*Reading text*:

------------------------------------

The purpose of an AI “ontology” is to enable the production of useful results by automated reasoning in a given problem space.  This AI approach is particularly useful for dealing with problem spaces in which no individual contributing expert has a complete understanding of the space, and thus the views, or at least the observations, of several expert contributors must be reconciled.  That reconciliation demands a unified model of the problem space, because the alternative is some intrinsic contradiction, however subtle.  

 

The breadth of that unification need only be great enough to cover the purpose of the ontology with respect to the problem space.   So we do not need “one unified ontology as the basis for all models”.  But it is not atypical to find that the required breadth and depth of the ontology for a problem space is rather larger than any individual expert expects, and thus the purpose-built ontology ends up addressing some set of “fundamental concerns”.  And when an existing upper ontology (a unifying theory) addresses those concerns adequately, it is a useful resource. . . .

------------------------------------

*Job 1*:
Decide whether each statement agrees with the text on ontologies, answering yes or no and quoting the deciding words: (a) a single unified ontology is needed as the basis for all models; (b) an existing upper ontology can be a useful resource when it adequately addresses the fundamental concerns; (c) this approach suits problem spaces where one expert fully understands the space.
The ontology text and the records are separate, unrelated material.

*Word and item position data*:
------------------------------------

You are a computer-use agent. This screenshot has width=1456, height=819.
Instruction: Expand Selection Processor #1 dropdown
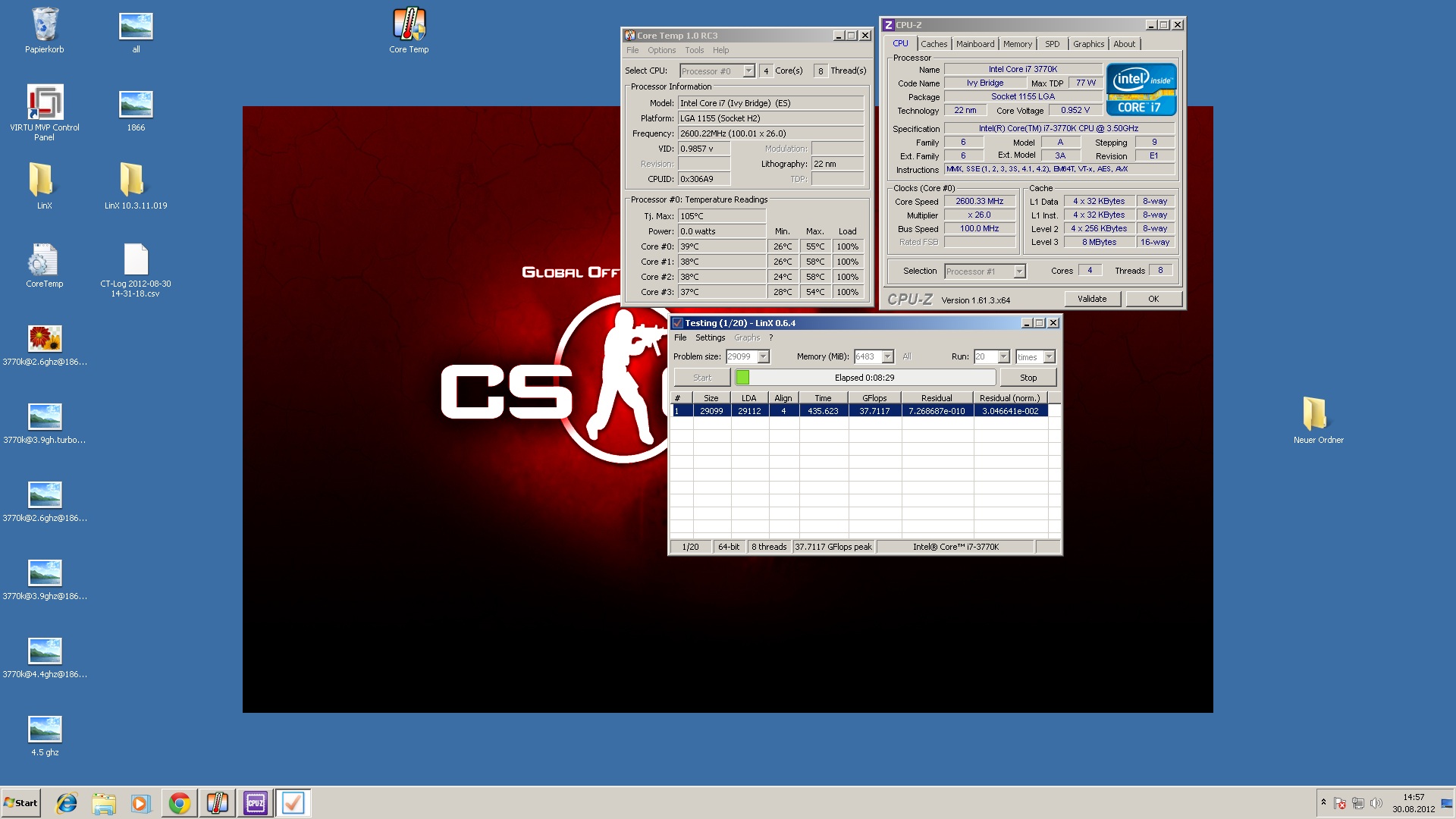pos(1019,271)
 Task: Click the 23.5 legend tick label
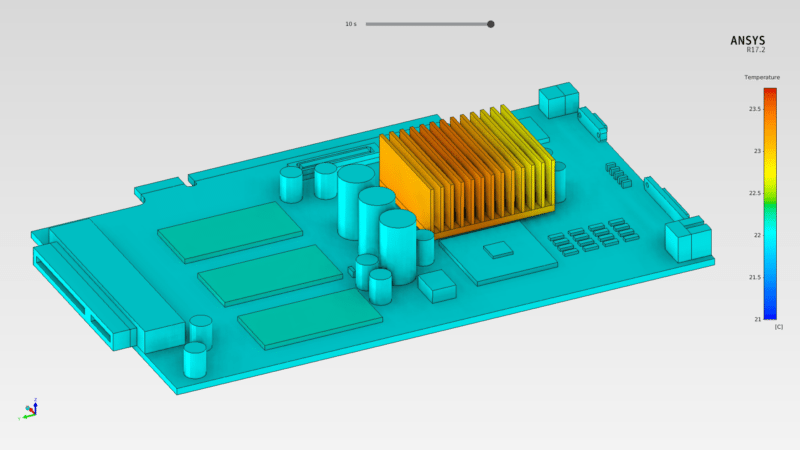pos(753,108)
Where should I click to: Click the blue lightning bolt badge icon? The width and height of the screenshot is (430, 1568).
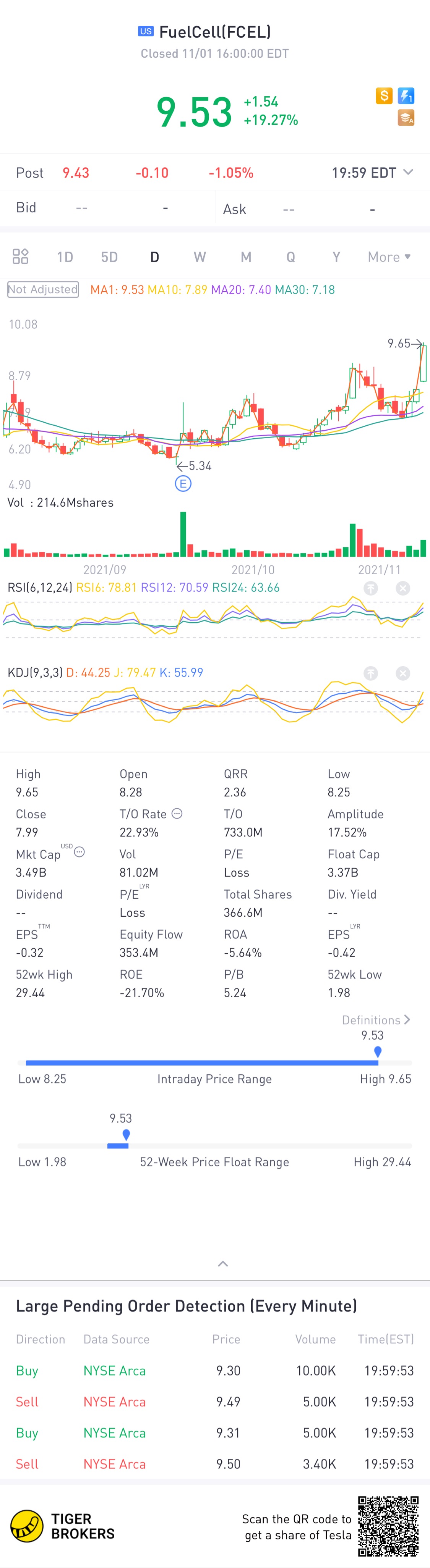pos(406,95)
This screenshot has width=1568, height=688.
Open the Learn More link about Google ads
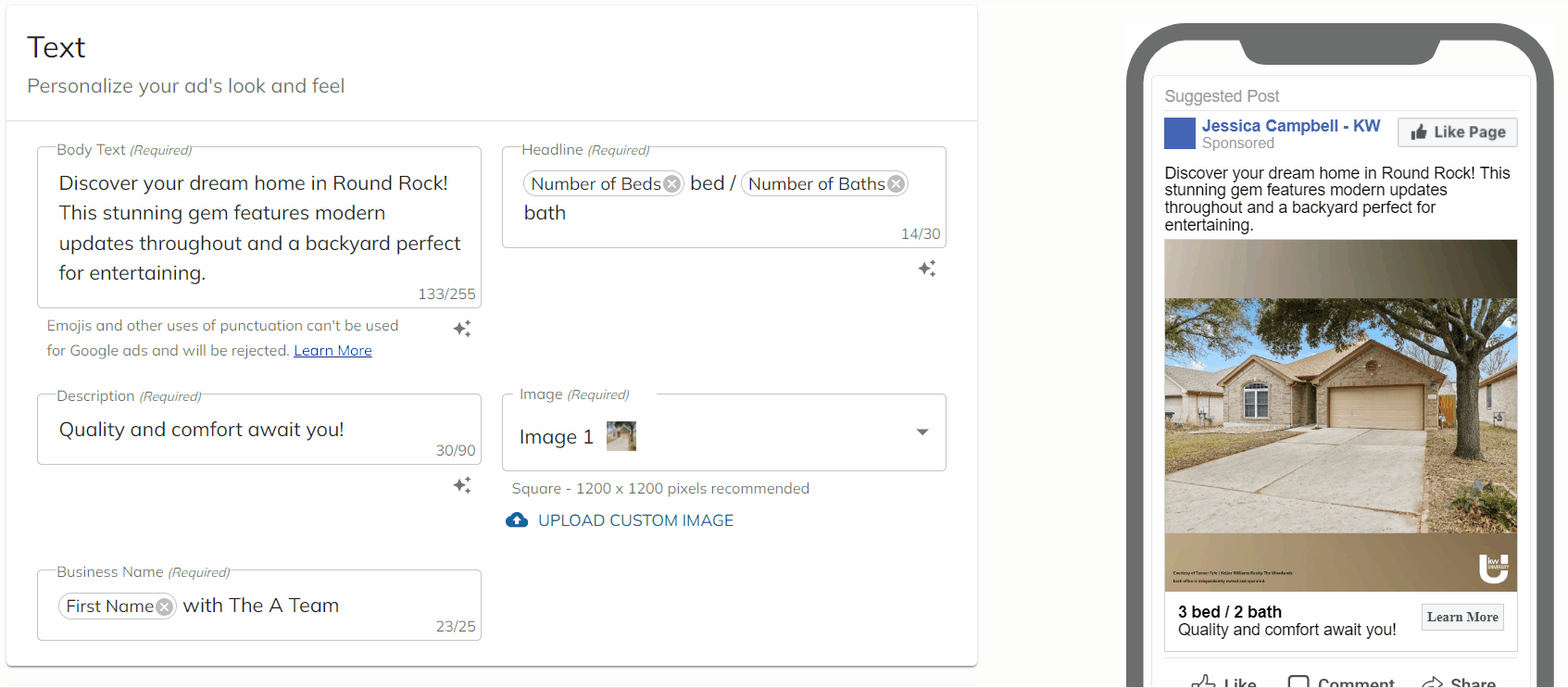pos(332,351)
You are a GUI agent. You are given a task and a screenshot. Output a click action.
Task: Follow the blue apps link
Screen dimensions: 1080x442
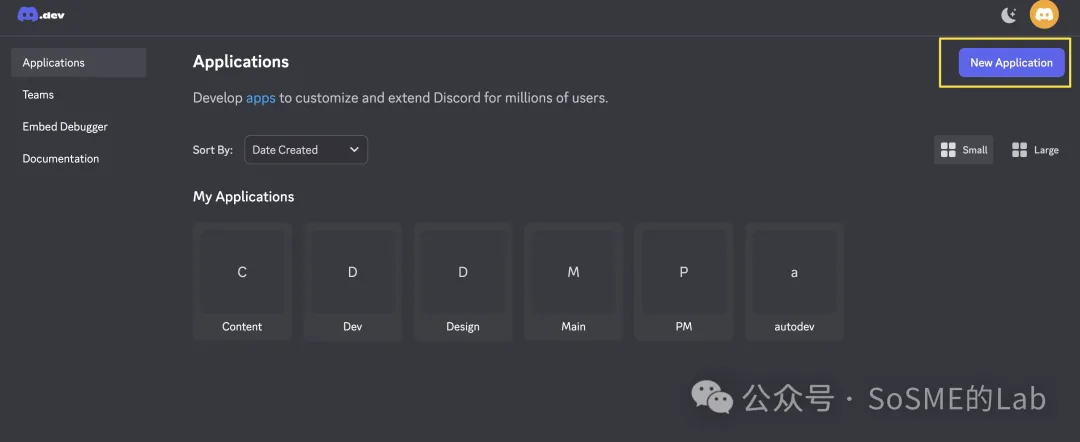(x=260, y=98)
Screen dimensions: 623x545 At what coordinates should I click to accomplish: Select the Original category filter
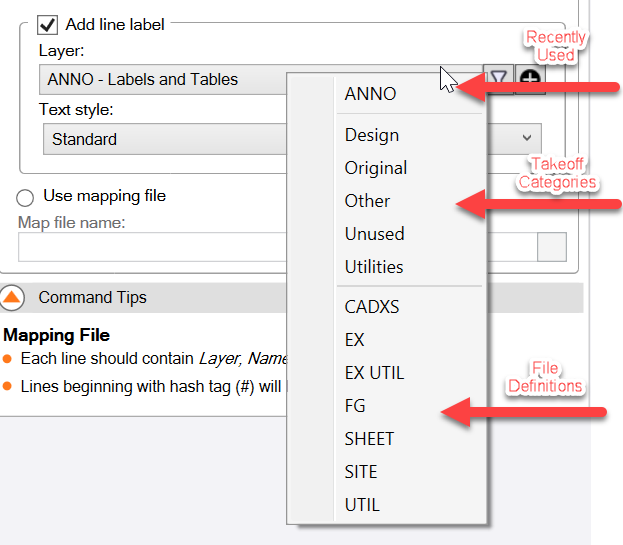point(376,168)
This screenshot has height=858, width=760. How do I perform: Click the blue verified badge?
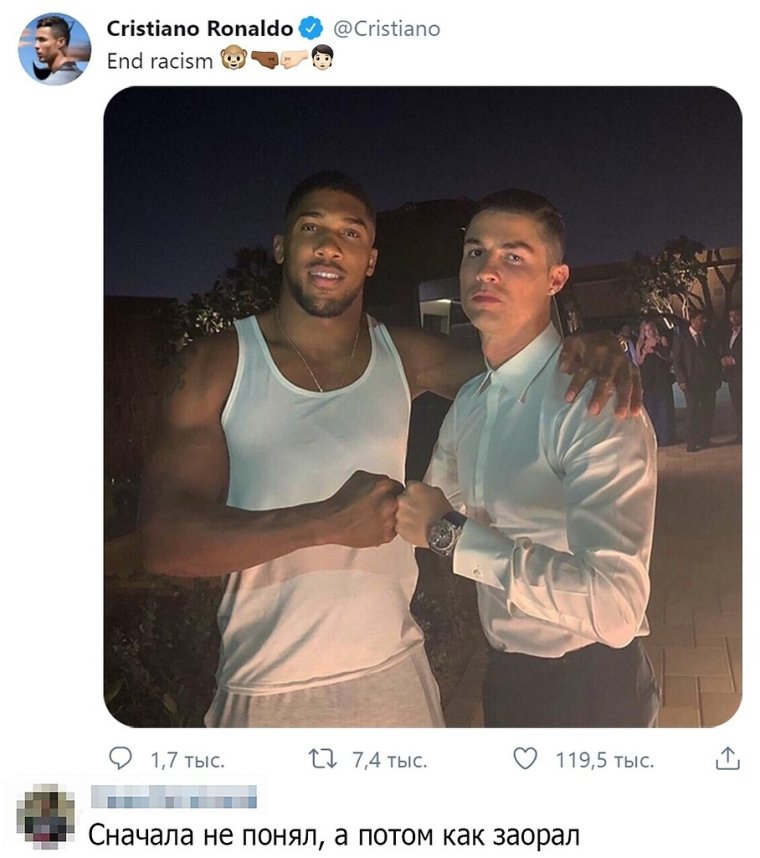coord(310,28)
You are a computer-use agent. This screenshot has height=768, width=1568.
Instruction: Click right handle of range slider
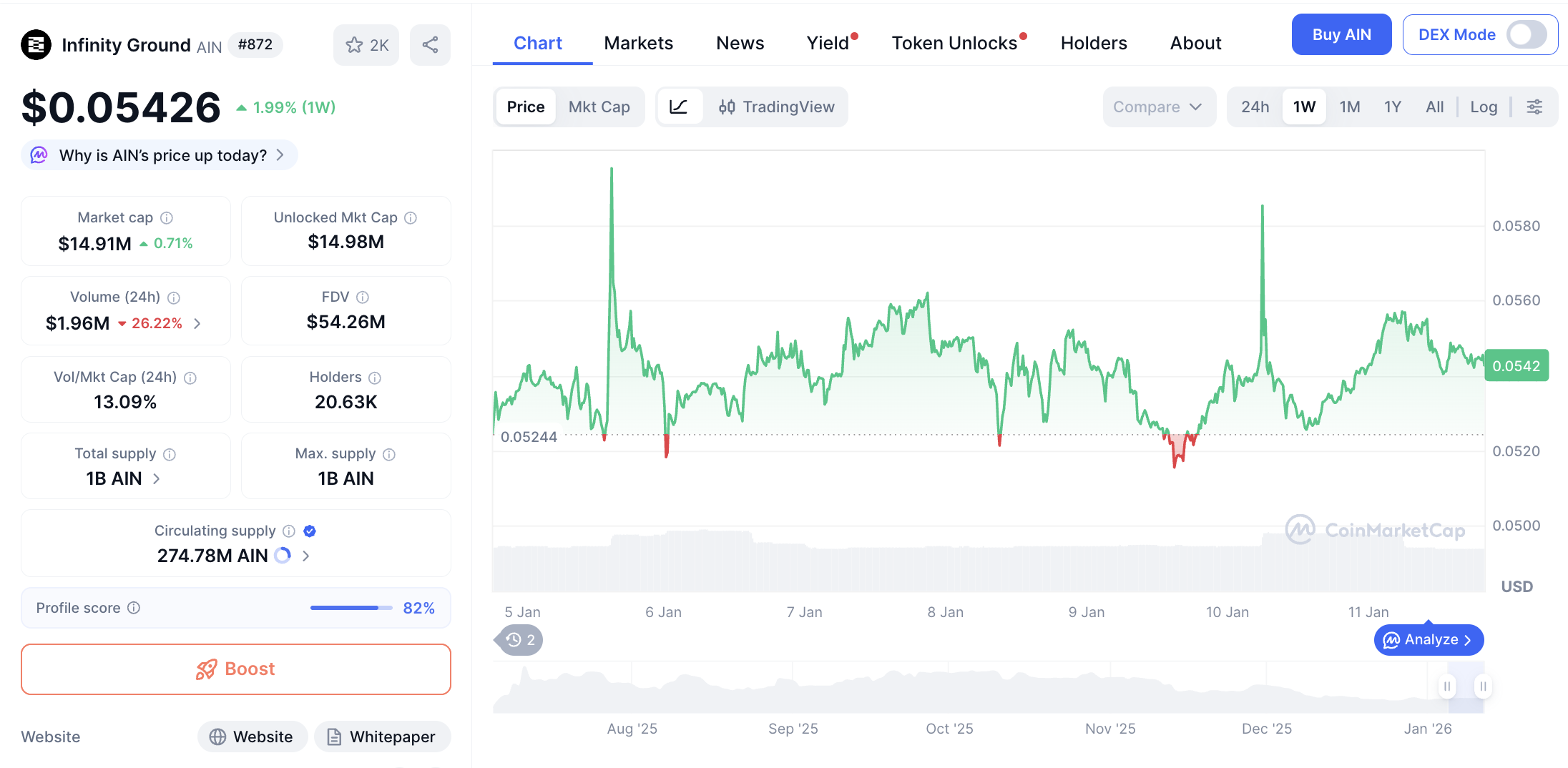[x=1483, y=686]
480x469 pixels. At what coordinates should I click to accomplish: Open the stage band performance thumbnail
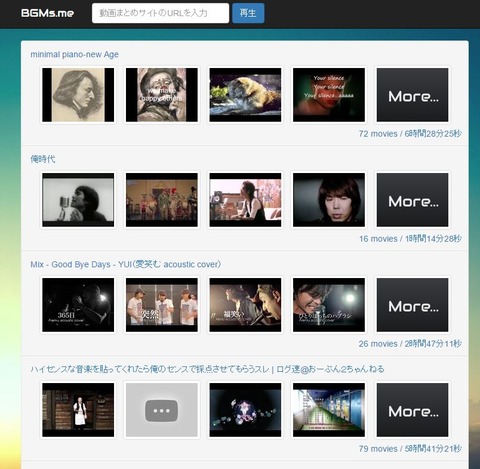tap(162, 200)
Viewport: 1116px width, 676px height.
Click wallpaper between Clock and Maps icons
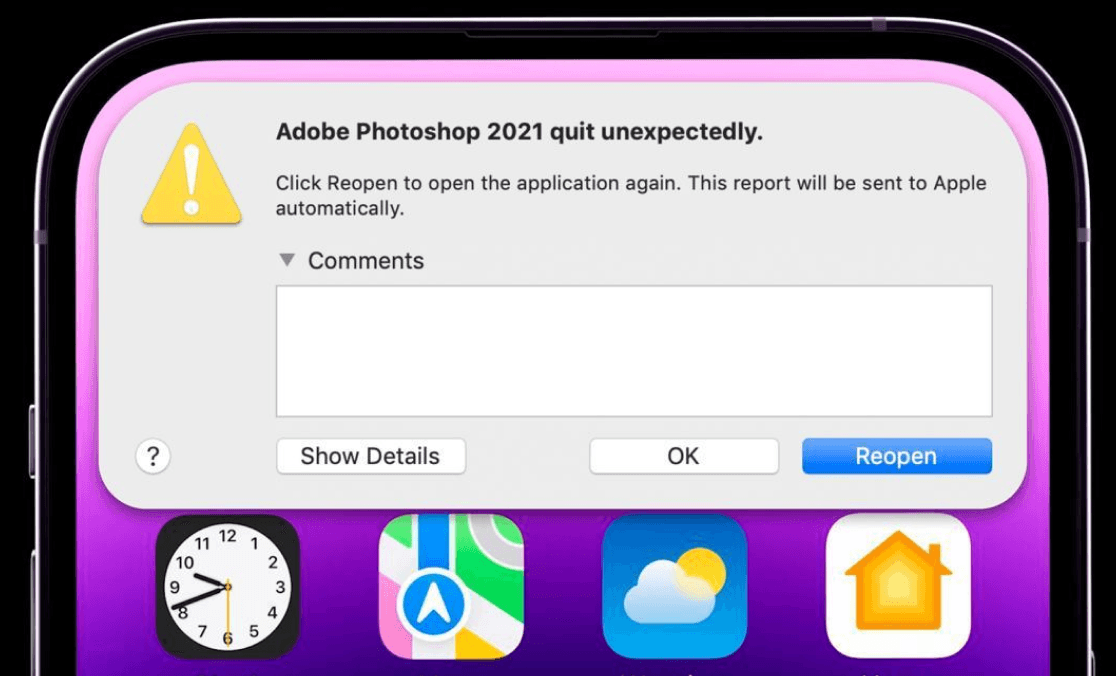(x=339, y=586)
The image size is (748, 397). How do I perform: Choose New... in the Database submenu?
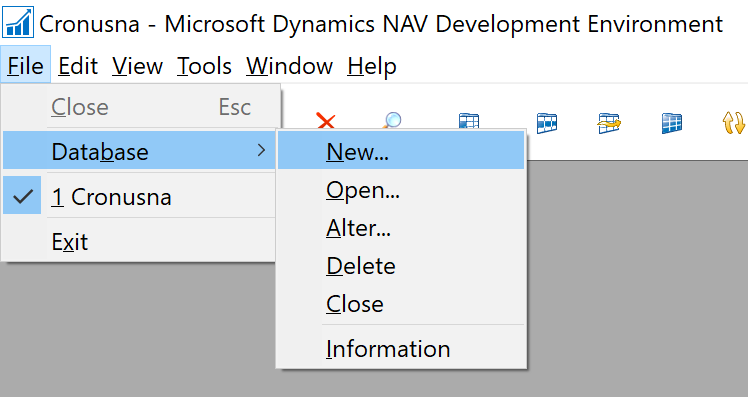click(x=401, y=151)
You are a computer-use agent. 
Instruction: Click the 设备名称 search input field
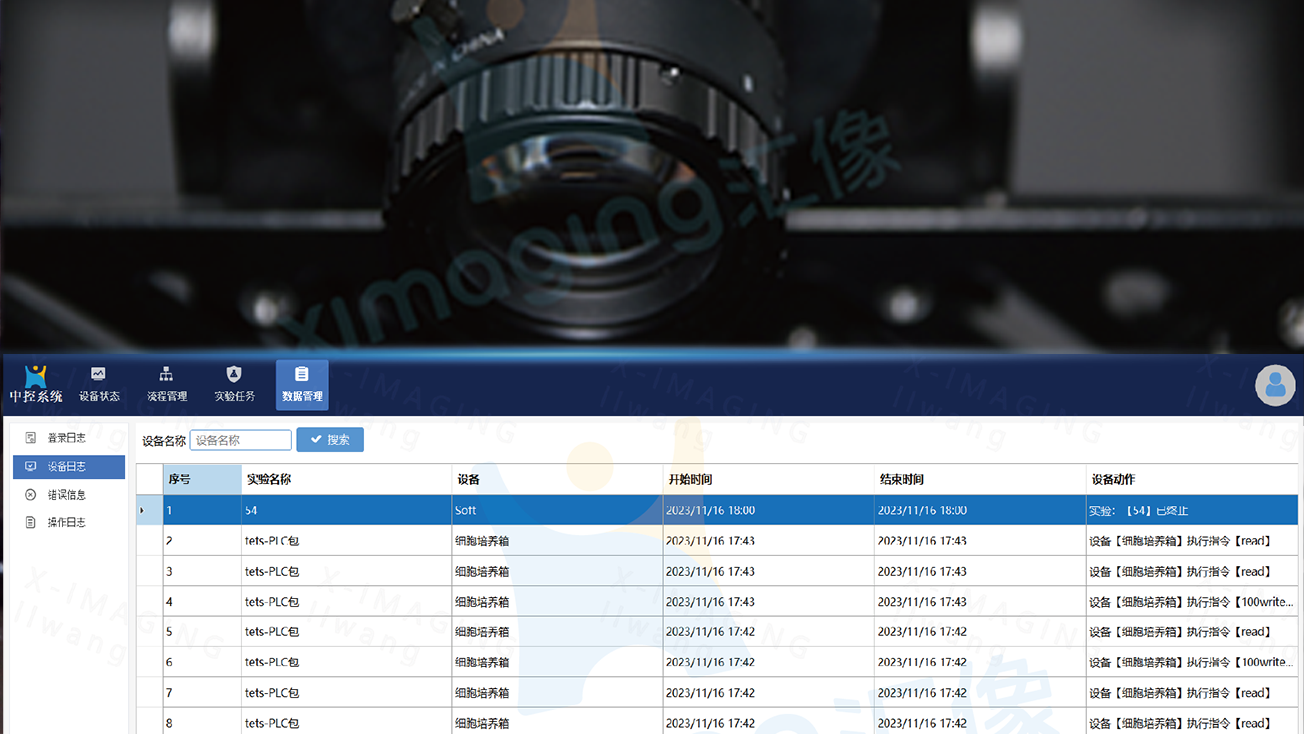[240, 440]
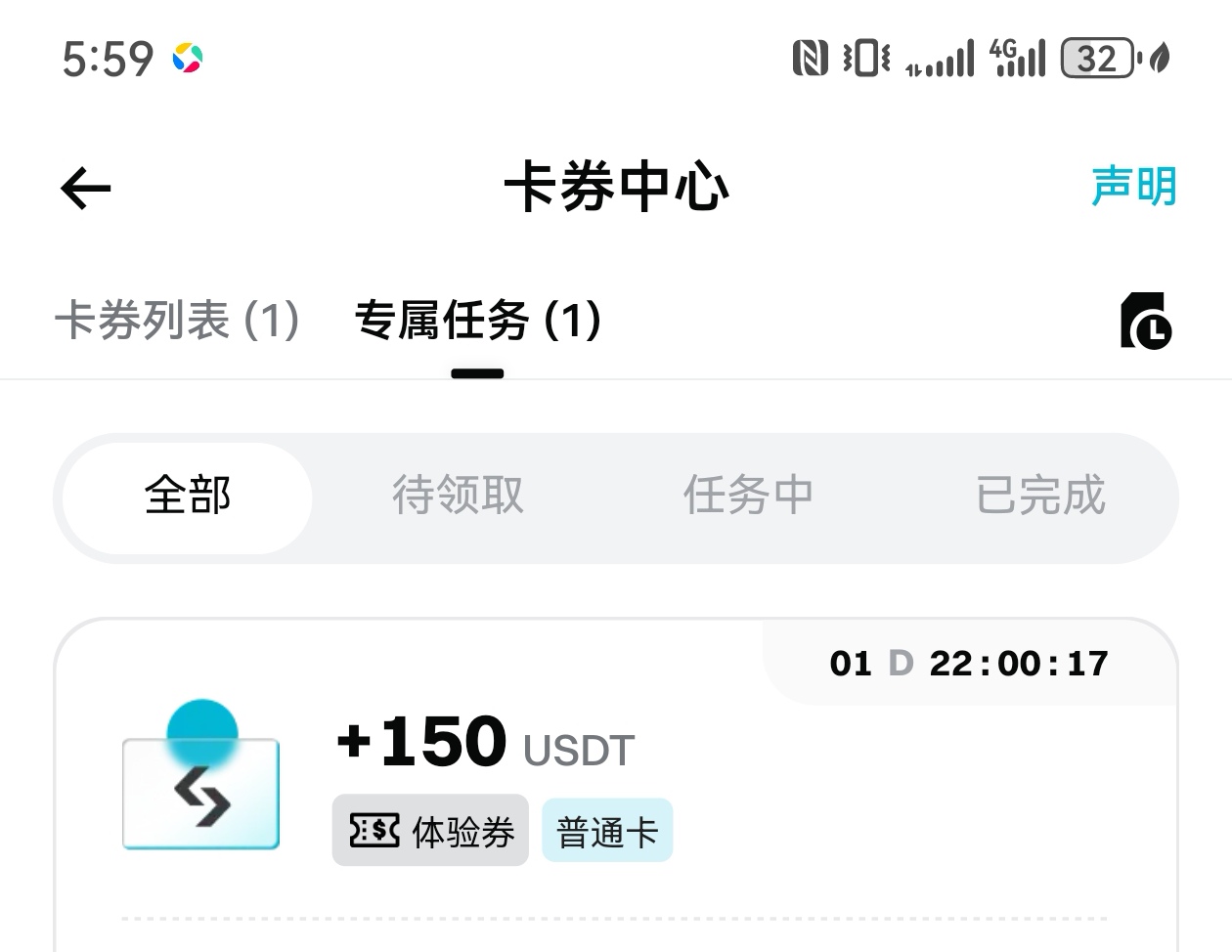Screen dimensions: 1232x952
Task: Open the power saving leaf icon
Action: [1160, 59]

------------------------------------

*Job 2*:
Arrange the part of the records that opens with their first line and closes with the line containing "point(376,168)" as a JSON list of strings, one per line, with blank lines omitted and the pictures left out.

*Finished answer 1*:
(a) No: "So we do not need “one unified ontology as the basis for all models”."
(b) Yes: "And when an existing upper ontology (a unifying theory) addresses those concerns adequately, it is a useful resource."
(c) No: "in which no individual contributing expert has a complete understanding of the space"

*Finished answer 2*:
[
  "You are a computer-use agent. This screenshot has width=1456, height=819.",
  "Instruction: Expand Selection Processor #1 dropdown",
  "pos(1019,271)",
  " Task: Click the 23.5 legend tick label",
  "pos(753,108)",
  "Where should I click to: Click the blue lightning bolt badge icon? The width and height of the screenshot is (430, 1568).",
  "pos(406,95)",
  "This screenshot has width=1568, height=688.",
  "Open the Learn More link about Google ads",
  "pos(332,351)",
  "You are a GUI agent. You are given a task and a screenshot. Output a click action.",
  "Task: Follow the blue apps link",
  "Screen dimensions: 1080x442",
  "(x=260, y=98)",
  "Screen dimensions: 623x545 At what coordinates should I click to accomplish: Select the Original category filter",
  "point(376,168)"
]